Iran submitted Cause of Death: Unknown by Ali Zarnegar after a selection process that excluded films by independent and dissident filmmakers.
Among those left out was the critics’ favorite It Was Just an Accident, secretly filmed by internationally acclaimed director Jafar Panahi, who is banned from filmmaking.
Panahi's drama was in turn submitted to the Oscars by France while fellow dissident filmmaker Alireza Khatami’s The Things You Kill will represent Canada.
Shahram Mokri’s Black Rabbit, White Rabbit has also been selected by Tajikistan.
Panahi’s film, which won the Palme d’Or at the 2025 Cannes Film Festival, was selected as France’s submission from a shortlist that also included Richard Linklater’s Nouvelle Vague and Rebecca Zlotowski’s A Private Life.
Oscars rules allow submissions in the category for productions "largely in the hands of citizens or residents of the submitting country."
The plethora of films by Iranian filmmakers has stoked some criticism, however, as LA Times columnist Glenn Whip wrote in an article titled, "The Oscars’ international feature category is broken.
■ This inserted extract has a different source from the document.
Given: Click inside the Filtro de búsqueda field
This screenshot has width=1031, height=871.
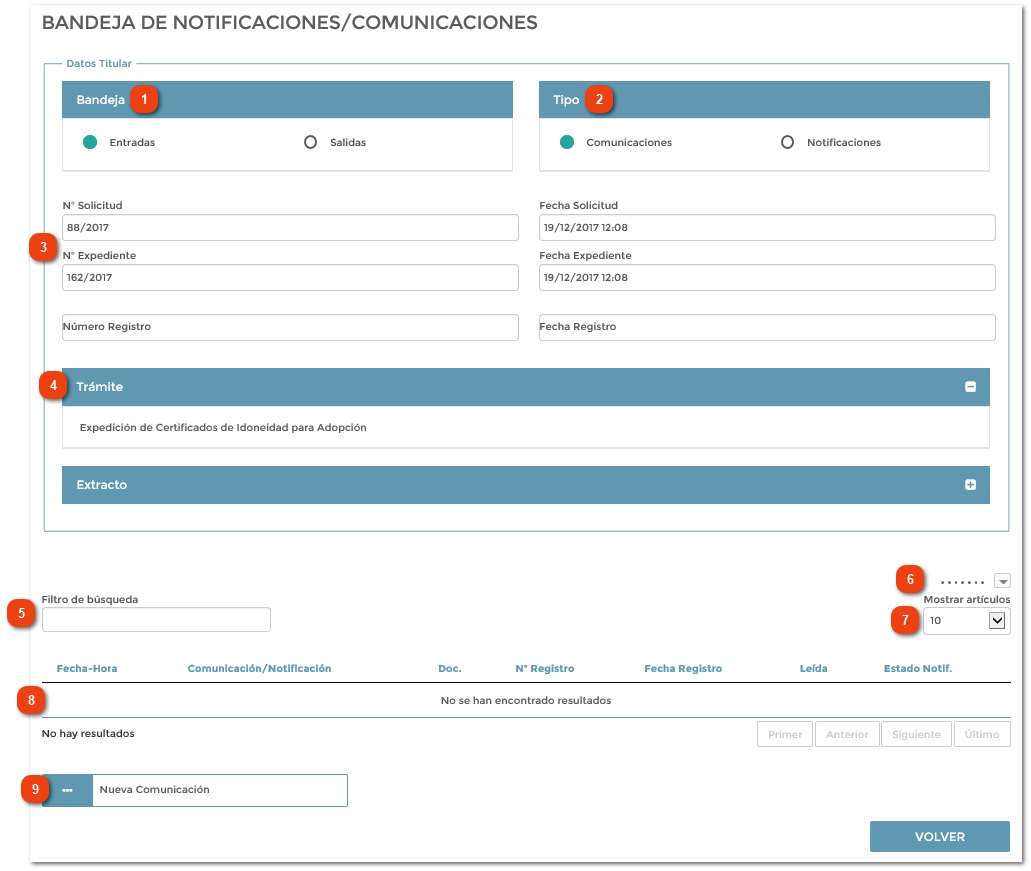Looking at the screenshot, I should click(x=155, y=619).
But there’s no easy fix".
"All this leads to a question raised annually: Isn’t there a better way to choose movies for the Oscars’ international feature category, one that sidesteps the politics of repressive regimes and produces a list of films that are the best the world has to offer?" he wrote.
The global presence of Iranian directors highlights both the richness of Iran’s cinema and the challenges artists face under domestic repression.
Earlier this month, an association of independent Iranian filmmakers called on the Academy of Motion Picture Arts and Sciences (AMPAS) to overhaul how it accepts films from countries under authoritarian rule, warning that the current system legitimizes state-controlled cinema bodies.
In a letter to the Academy, the Iranian Independent Filmmakers Association (IIFMA) said the Farabi Cinema Foundation, which oversees Oscar submissions from Iran, enforces censorship and sidelines independent voices at home and abroad.
Many Iranian talents, facing censorship and restrictions at home, have fled abroad. Panahi remains in Iran under travel and work restrictions, but his French residence gives him the chance to participate in the Oscar submission process.
Mohammad Rasoulof, whose The Seed of the Sacred Fig was Germany's Oscars submission last year, was previously sentenced to prison and now lives and works in Germany.
While Iranian cinema has global reputation for its exploration of social themes, independent filmmakers operate under a system of strict censorship at home.
The government requires script approval and screening permits by the Ministry of Culture and Islamic Guidance, punishing those who challenge political or social taboos with bans, imprisonment or exile.